DU REGIME MEDITERRANEEN ET DE L'ALZHEIMER
Michel de Lorgeril et Serge Renaud ont réalisé l'étude pionnière qui a démontré qu'avec seulement des recommandations alimentaires correspondant au "régime méditerranéen", ont pouvait réduire des trois quarts le risque de récidive d'infarctus (Lyon Heart Study).
D'autres études ont montré une efficacité comparable, égale ou supérieure aux médicaments des changements alimentaires dans le traitement de plusieurs maladies graves : l'hypertension (étude DASH), l'athérome (Oslo Diet and Antismoking Study), la sclérose en plaques (Swank)...
Une équipe new-yorkaise dirigée par Nikos Scarmeas vient de montrer que lorsque des patients atteints de la maladie d'Alzheimer suivent les recommandations du régime méditerranéen, ils réduisent de 76% leur mortalité et vivent en moyenne 4 ans de plus que ceux qui ne suivent pas les recommandations.

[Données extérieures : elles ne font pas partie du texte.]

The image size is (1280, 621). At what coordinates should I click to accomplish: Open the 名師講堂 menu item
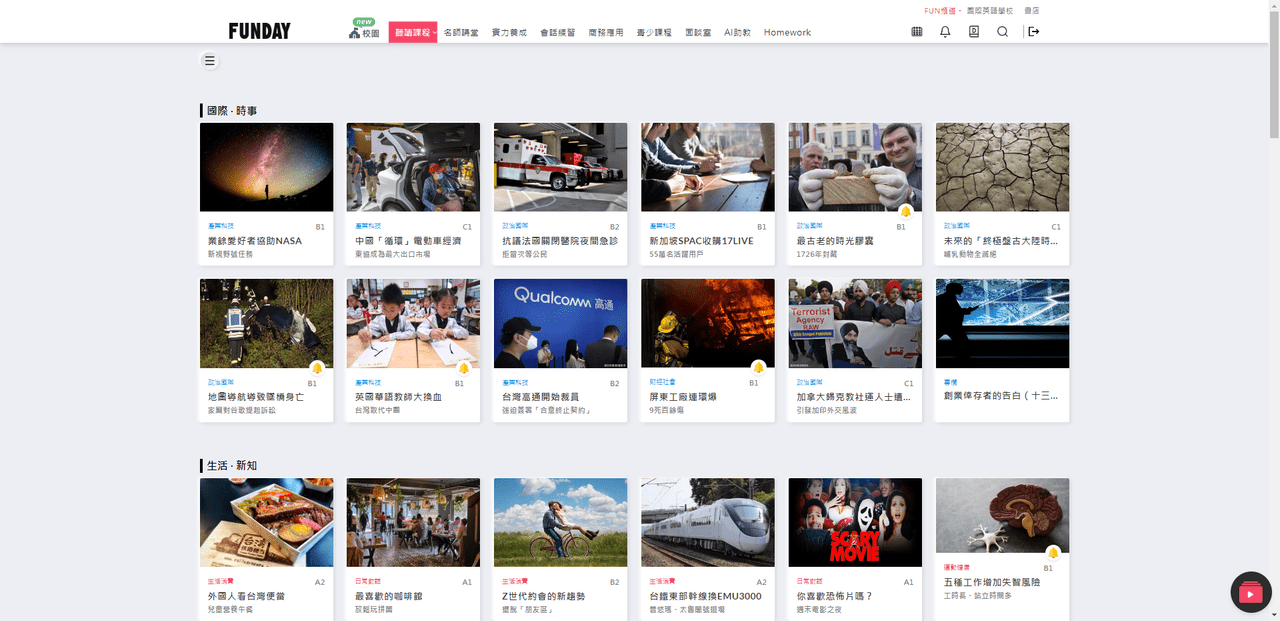click(x=461, y=33)
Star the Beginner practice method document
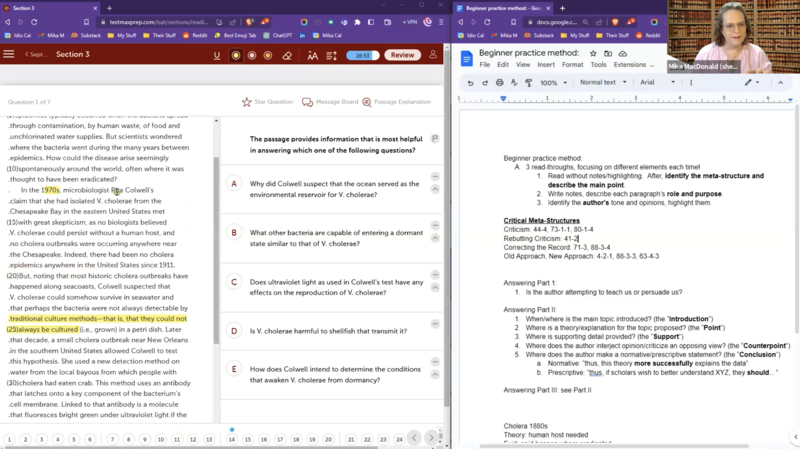 tap(593, 54)
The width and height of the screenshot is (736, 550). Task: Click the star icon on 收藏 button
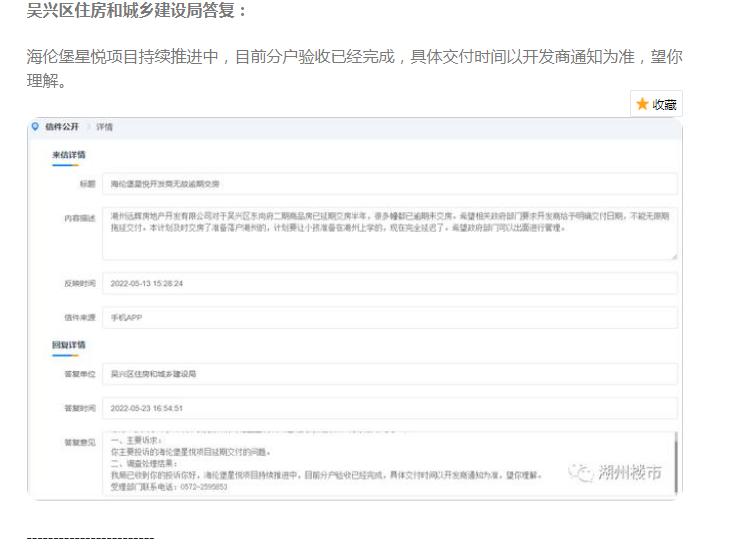tap(642, 104)
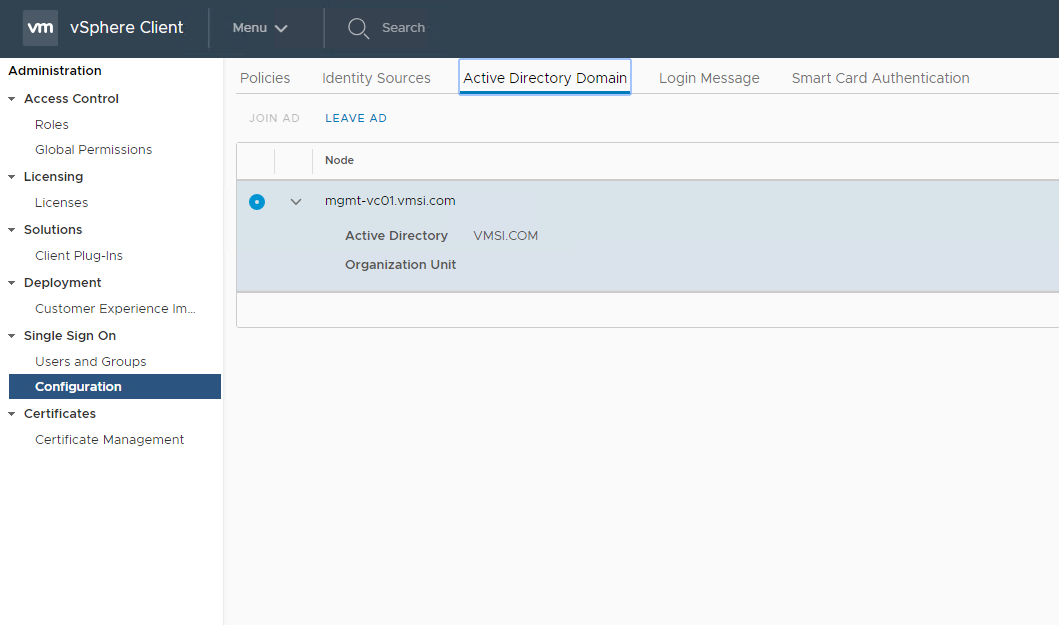Click the JOIN AD button

[274, 118]
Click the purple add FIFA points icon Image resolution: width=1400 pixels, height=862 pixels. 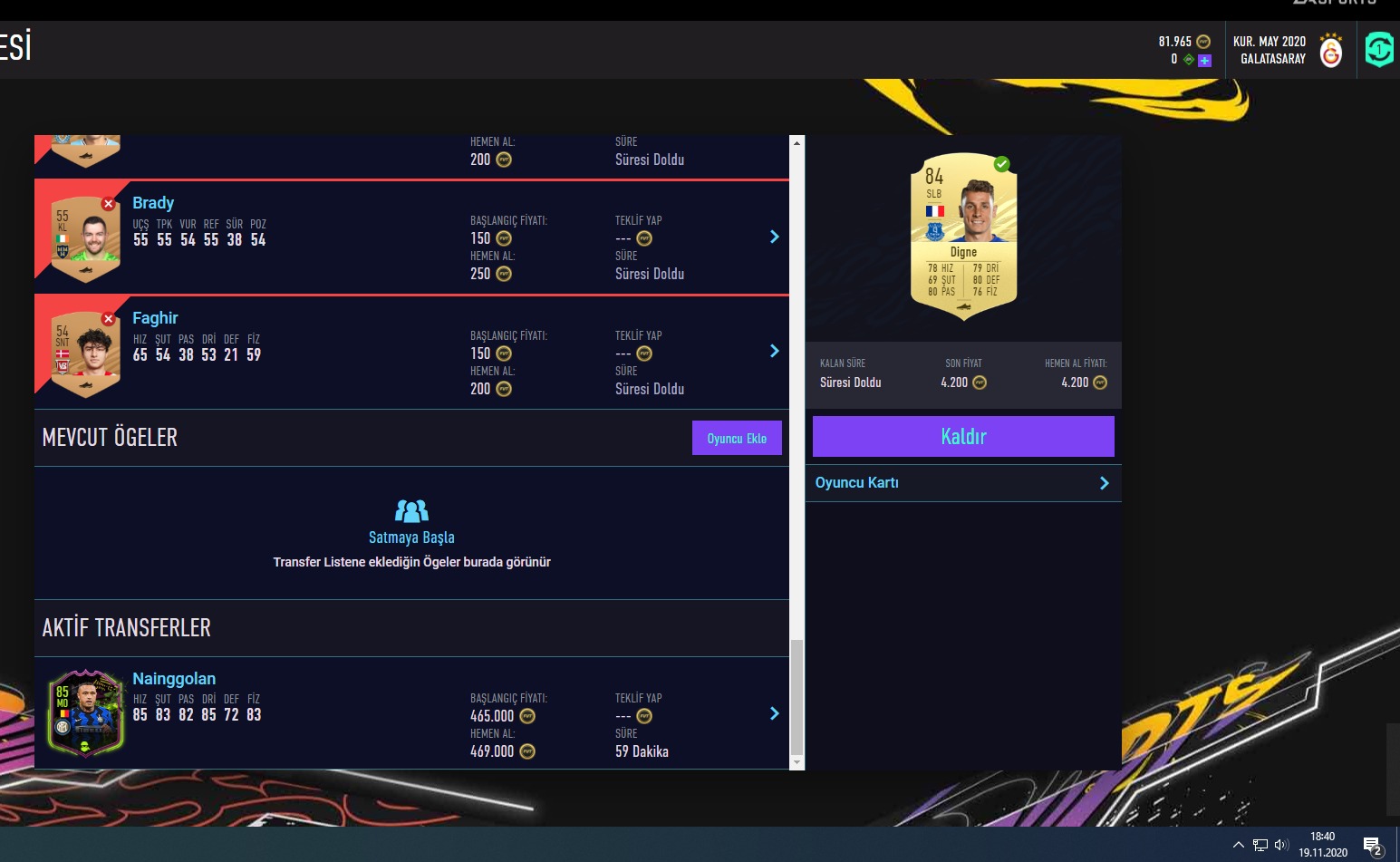coord(1204,60)
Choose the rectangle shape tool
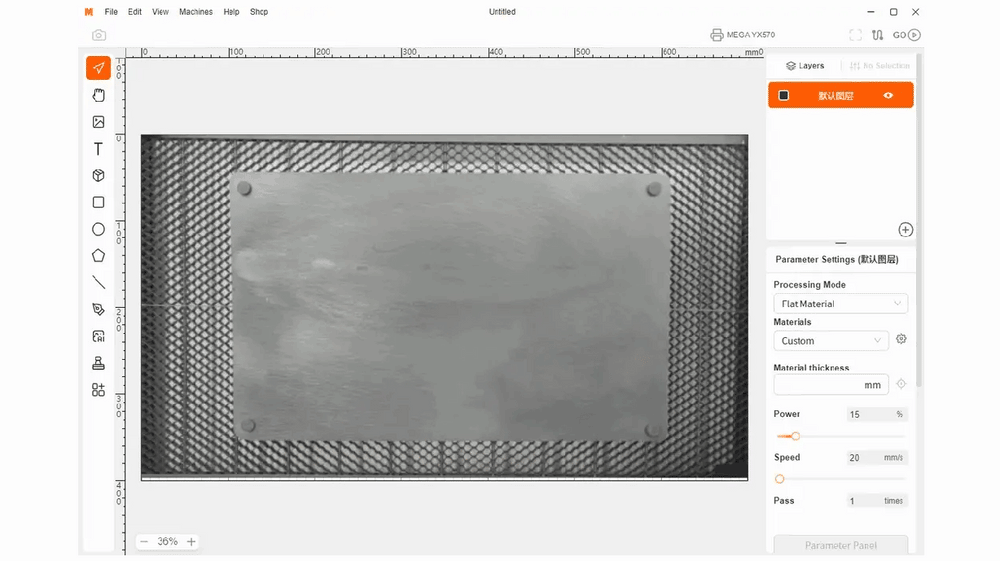The image size is (1000, 561). point(98,202)
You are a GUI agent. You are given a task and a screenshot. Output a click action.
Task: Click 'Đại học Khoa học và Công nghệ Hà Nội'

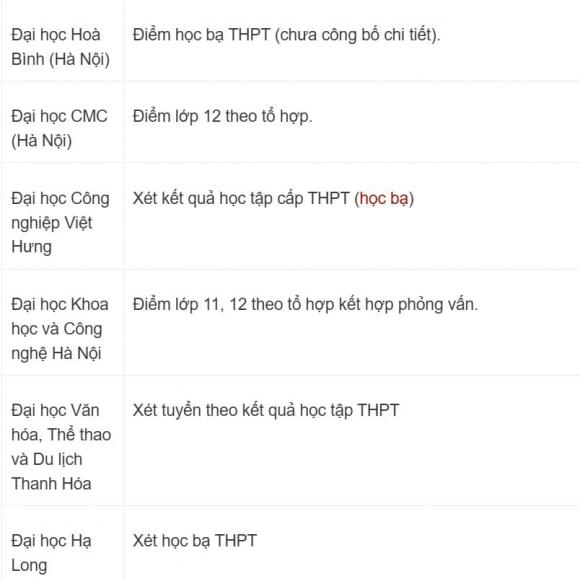click(60, 329)
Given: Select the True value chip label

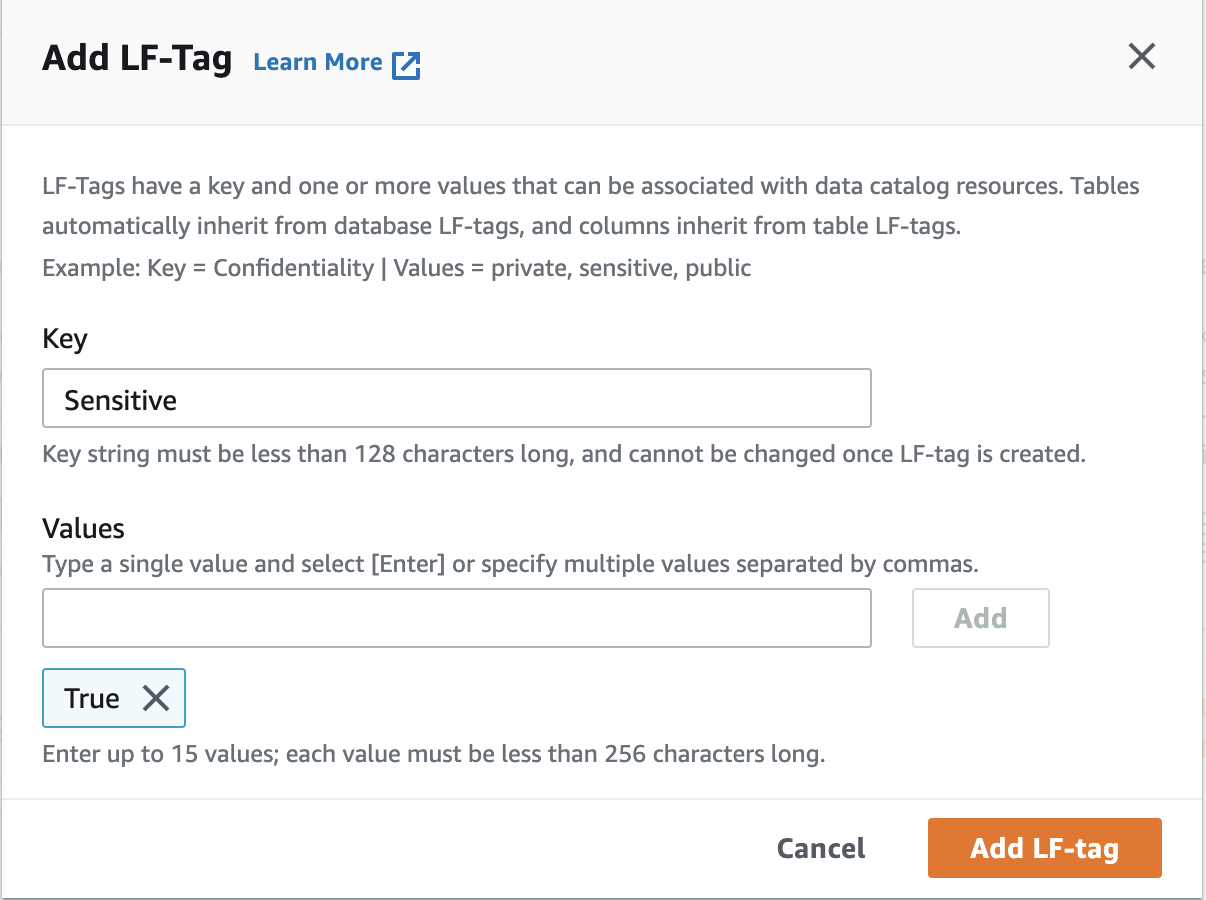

Quand on sait que le modèle Okinawa est globalement et spectaculairement plus efficace que le modèle méditarranéen, ce qui est déjà connu au niveau de la prévention puisque seuls 6,7% des centenaires de l'archipel sont atteints de démence, on est impatient qu'une équipe de chercheurs se décide à l'utiliser aussi chez des patients déjà touchés.